Gerhard Richter is an 87-year-old German artist, mostly known for his photorealistic paintings. Many regard him as one of the most dumbfounding and hardworking artists. He still keeps himself busy, creating new works, mostly in his Cologne studio.

Cologne Cathedral Window, 2007

Richter has also proven his generosity. He donated one of his works, an enormous 23 x 9-meter stained glass window to the Cologne Cathedral. Some of the churches’ window got destroyed during WWII and in 1948 was replaced in simple glass pieces that turned out to be very bright.

Richter’s window was designed and fitted on a surface of an astonishing 106 square meters with small 9.6 x 9.6 cm pieces of blown glass.

The colors

Richter chose 72 colors, especially those that were in use in the medieval windows of the cathedral and present in the cathedral’s other windows. After this, he made colored squares that were arranged by a random number generator. A computer program helped to facilitate the process of organizing all the 72 unique colors into 11,500 squares. Richter had to follow instructions by the church and didn’t select those colors that were so pale as to be blinding when illuminated.

The location

The building is one of the most famous cathedrals in Germany. It’s rich history dates back to the 13th century, and UNESCO added it to their list in 1996. The window is located in the south transept of the cathedral.

The story behind

The project started in 2003 when the cathedral chapter requested for the window to be renewed. The original designs and plans of the 19th-century window were destroyed in World War II but resembled the stained glass window to some extent.

Now, there was room to undertake something new and different. Artists, including Manfred Hurimann and Egbert Verbeek, applied, but nobody could convince the Cathedral chapter. By this time, Gerhard Richter was requested to provide an abstract design by master builder Barbara Schock-Werner.
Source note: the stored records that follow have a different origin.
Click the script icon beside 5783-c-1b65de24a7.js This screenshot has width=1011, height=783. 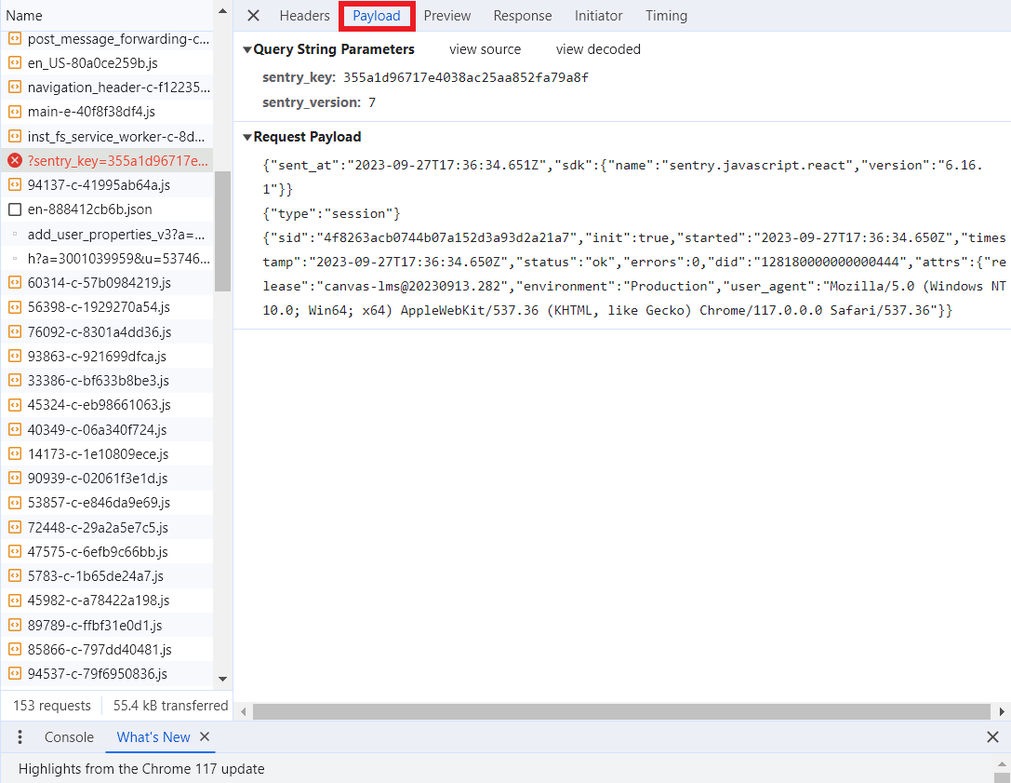click(12, 575)
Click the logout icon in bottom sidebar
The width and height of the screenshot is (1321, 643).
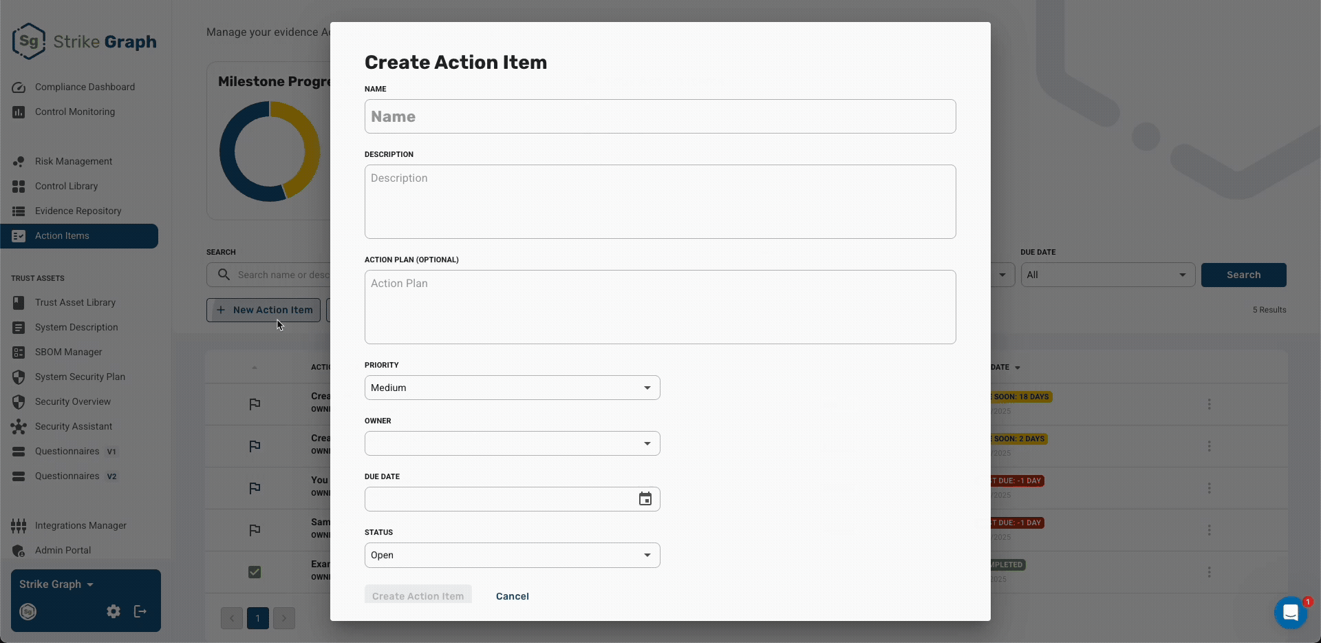point(140,611)
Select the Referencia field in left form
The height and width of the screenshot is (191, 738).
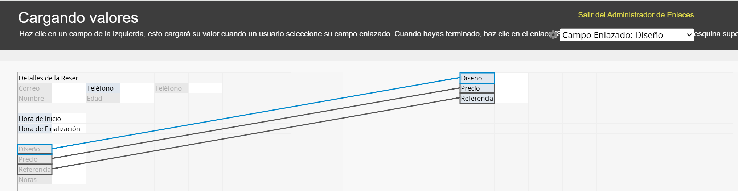tap(35, 169)
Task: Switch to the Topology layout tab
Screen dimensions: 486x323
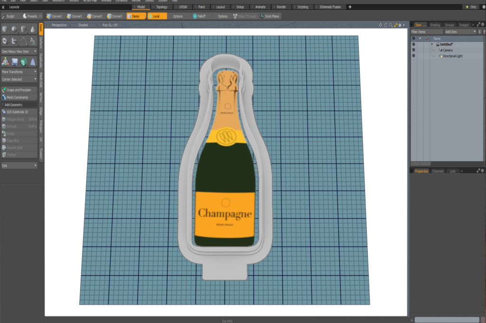Action: [161, 7]
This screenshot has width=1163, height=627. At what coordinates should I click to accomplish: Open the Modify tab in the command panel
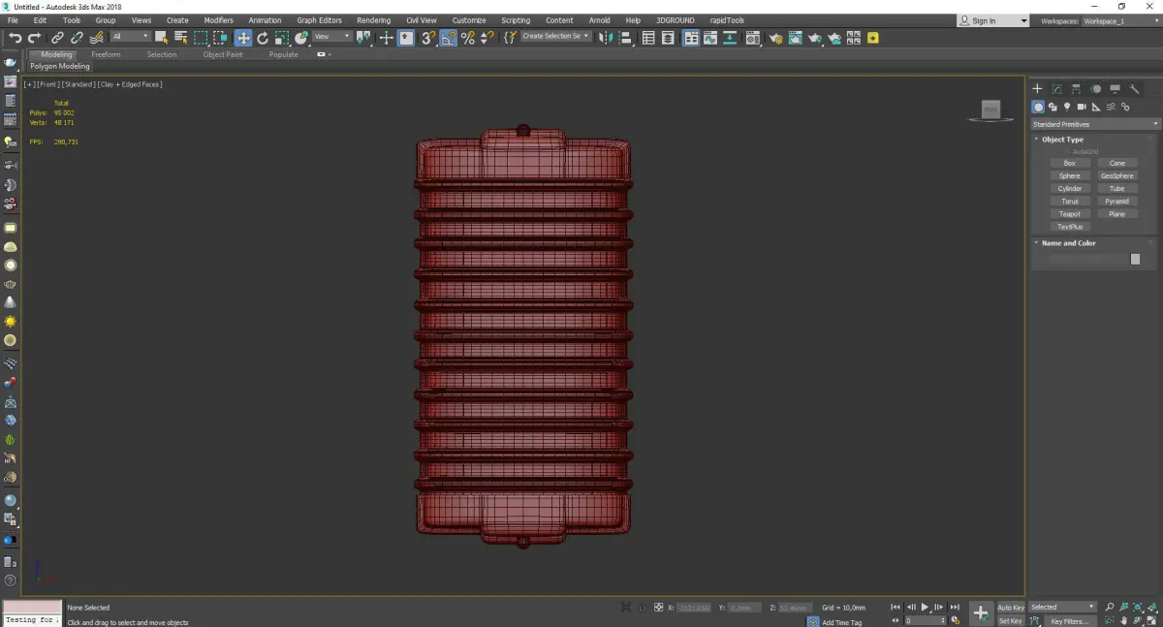pos(1057,89)
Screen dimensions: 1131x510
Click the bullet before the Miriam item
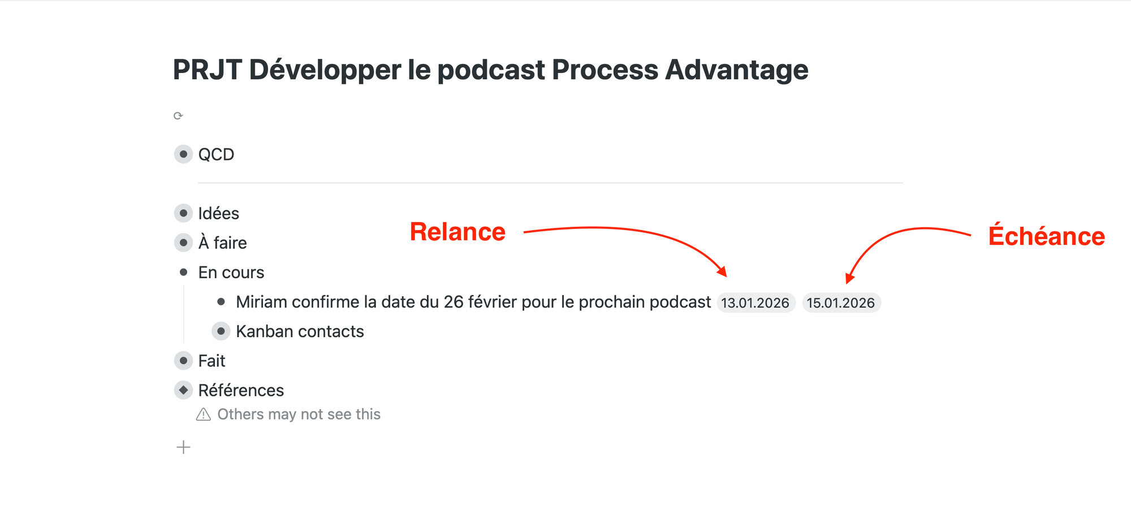221,302
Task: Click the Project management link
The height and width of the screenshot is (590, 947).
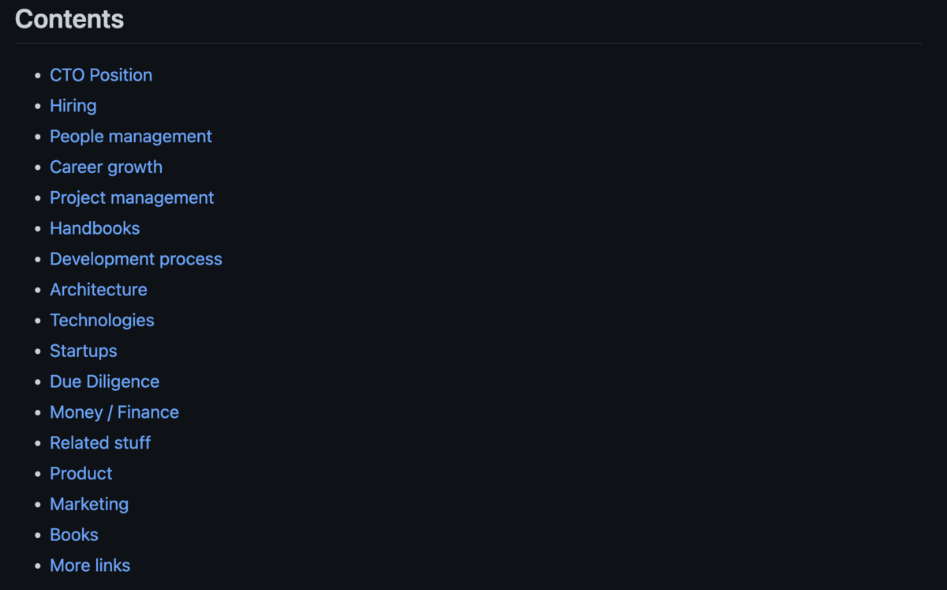Action: [x=132, y=197]
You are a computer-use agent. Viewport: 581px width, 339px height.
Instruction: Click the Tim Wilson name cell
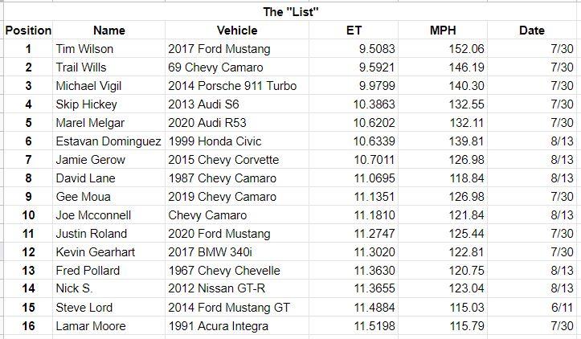pyautogui.click(x=109, y=48)
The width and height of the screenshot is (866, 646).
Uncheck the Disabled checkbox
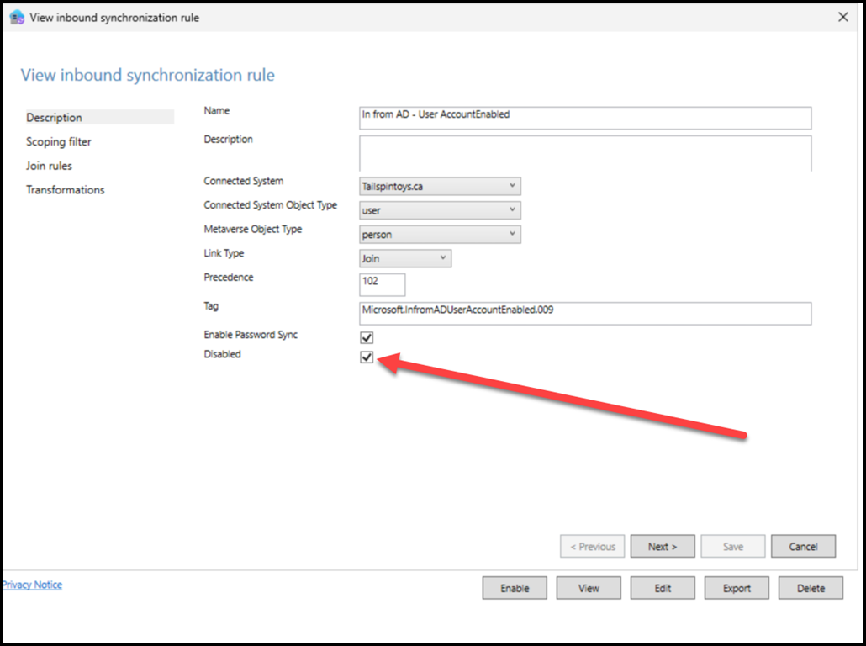[x=367, y=357]
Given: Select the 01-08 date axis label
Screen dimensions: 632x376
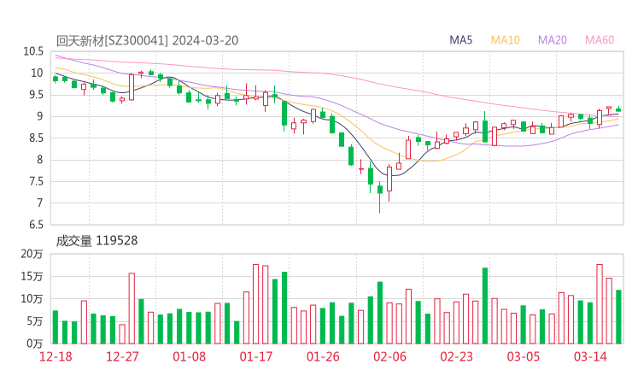Looking at the screenshot, I should (190, 356).
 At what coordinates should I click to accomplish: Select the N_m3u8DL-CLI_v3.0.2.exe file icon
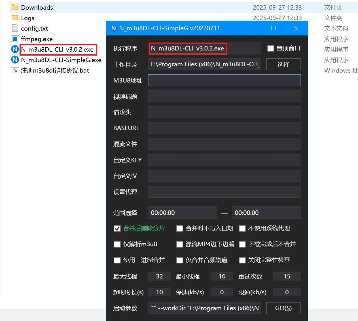click(x=15, y=49)
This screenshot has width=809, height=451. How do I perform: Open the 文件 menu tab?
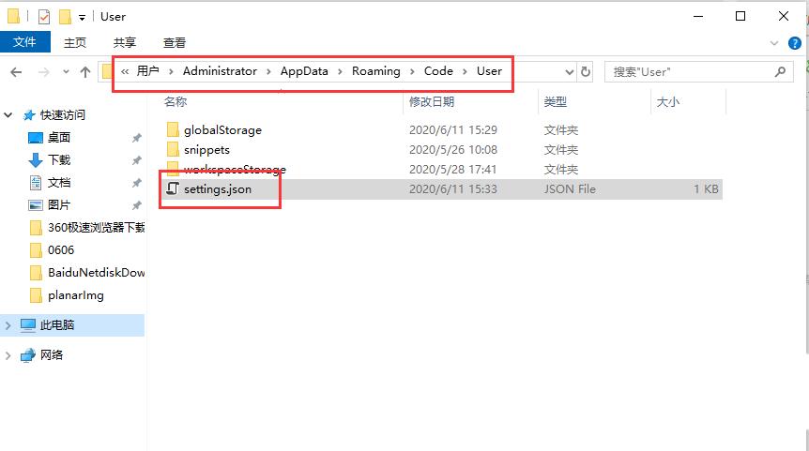(24, 42)
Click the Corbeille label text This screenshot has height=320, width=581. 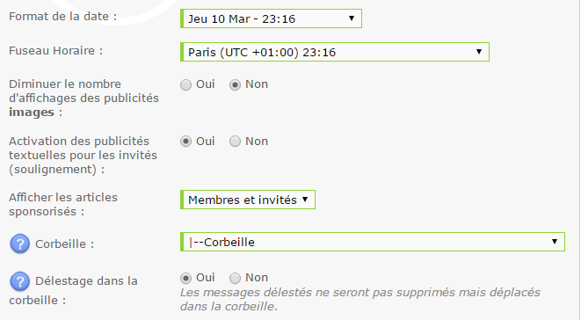click(64, 244)
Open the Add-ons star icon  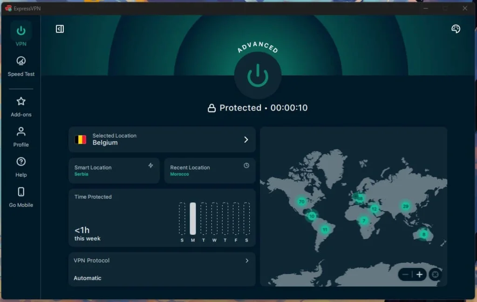[x=21, y=102]
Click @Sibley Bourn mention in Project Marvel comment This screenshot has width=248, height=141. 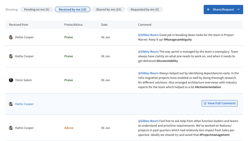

Richter had cut a photo of a 1974 painting and pasted it work behind the tracery of the window. After developing the design farther, the church commissioned him in 2006.

Why Richter?

Even though Richter was a prominent artist, he was an unusual choice for such a protuberant work. Not many expected that he could be able to offer the required service. However, others have praised him for his spiritualistic and artistic sense.

Additionally, Richter has lived in Cologne for the better part of his life. Three of his children were baptized in this building, and two of them also sing in the choir. In 2005, Richter said that his attitude toward the cathedral had changed drastically. Over time, he has come to realize what it can offer; precisely comfort and security.

Fundraising & Inauguration

Richter donated his time, money, and energy in completing the work, but the church had to organize a donation to facilitate the project. More than 1,200 individuals ended up donating a combined €370,000 (about $413,000).

After a nerve-wracking process, the window was inaugurated in August 2007 as part of the celebrations of the Eucharist. The new project would make a memorial to German Martyrs, including Maximillian Kolbe and Edith Stein.

Analysis

The windows’ colors do not read symbolically and metaphorically. This means that the artwork doesn’t make a pictorial reference to anything outside of the church. Richter only focused on its design and the process, while creating a breathtaking effect is realized in the context of the church. Thanks to the rigorous selection, the overall composition of this window feels organic and aesthetically pleasing.

Other church work by Richter

Because of Richter’s attitude towards the church, the stained window is not his only church commission. Invited by architect Renzo Piano, he was commissioned by the Vatican to create an artwork for the church in San Giovanni Rotondo in Italy. His work finally got rejected, and subsequently acquired by the Museum of Fine Arts Houston.